A quadrilateral is inscribed in a circle. Its opposite angles are equal, and the lengths of two adjacent sides are 6 cm and 8 cm. What is the area of the circle (in terms of π)?

Introduction / Context:
This problem involves a quadrilateral inscribed in a circle, also called a cyclic quadrilateral. The condition that opposite angles are equal has a strong implication for the type of quadrilateral, and knowing this type allows us to infer more about the geometry and the circle. The question asks for the area of the circumscribed circle using the lengths of two adjacent sides of the quadrilateral.

Given Data / Assumptions:

• A quadrilateral is inscribed in a circle, so all its vertices lie on the circle.
• Opposite angles of the quadrilateral are equal.
• Two adjacent sides of the quadrilateral measure 6 cm and 8 cm.
• We are asked to find the area of the circle in terms of π.
• All lengths are in centimetres.

Concept / Approach:
In any cyclic quadrilateral, the sum of a pair of opposite angles is 180°. If opposite angles are also equal, then each must be 90°, making the quadrilateral a rectangle. In a rectangle with sides 6 cm and 8 cm, the diagonal can be found using Pythagoras theorem. That diagonal is also the diameter of the circle containing the rectangle. Once the diameter is known, the radius is half the diameter, and the area of the circle is π * r^2.

Step-by-Step Solution:
Opposite angles equal and supplementary (sum 180°) imply each opposite angle is 90°, so the quadrilateral is a rectangle.Let the rectangle sides be 6 cm and 8 cm.Diagonal of the rectangle (and diameter of the circle) is d = √(6^2 + 8^2) = √(36 + 64) = √100 = 10 cm.Radius r of the circle is r = d / 2 = 10 / 2 = 5 cm.Area of the circle = π * r^2 = π * 5^2 = 25π square centimetres.

Verification / Alternative check:
If we draw a rectangle of sides 6 and 8, placing it inside a circle so that its corners touch the circle, the diagonal clearly spans the circle. This is equivalent to the well known 6, 8, 10 right triangle forming half of the rectangle. Since the diagonal length is 10, the radius of the circle must be 5. There is no alternative circle with a different radius that can pass through all four vertices of this rectangle, confirming the uniqueness and correctness of the area 25π.

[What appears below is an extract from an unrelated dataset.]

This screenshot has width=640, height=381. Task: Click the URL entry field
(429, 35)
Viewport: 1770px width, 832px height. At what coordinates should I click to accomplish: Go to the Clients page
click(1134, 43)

Why Other Options Are Wrong:
Option 64π would correspond to a radius of 8, which would make the diagonal 16, not matching the rectangle dimensions. Option 36π corresponds to a radius of 6, giving a diameter of 12 instead of 10. Option 49π is based on a radius of 7, again not compatible with a 6 by 8 rectangle. Option 81π would require a radius of 9, which is far too large for the given side lengths.

Common Pitfalls:
Some students may not recognize that equal opposite angles in a cyclic quadrilateral force each to be 90°, leading to a rectangle. Others may mistakenly think any quadrilateral with equal opposite angles is a general parallelogram and forget the extra condition of being cyclic. Miscomputing the diagonal or confusing diameter with radius are further sources of errors.

Final Answer:
The area of the circle is 25π sq cm.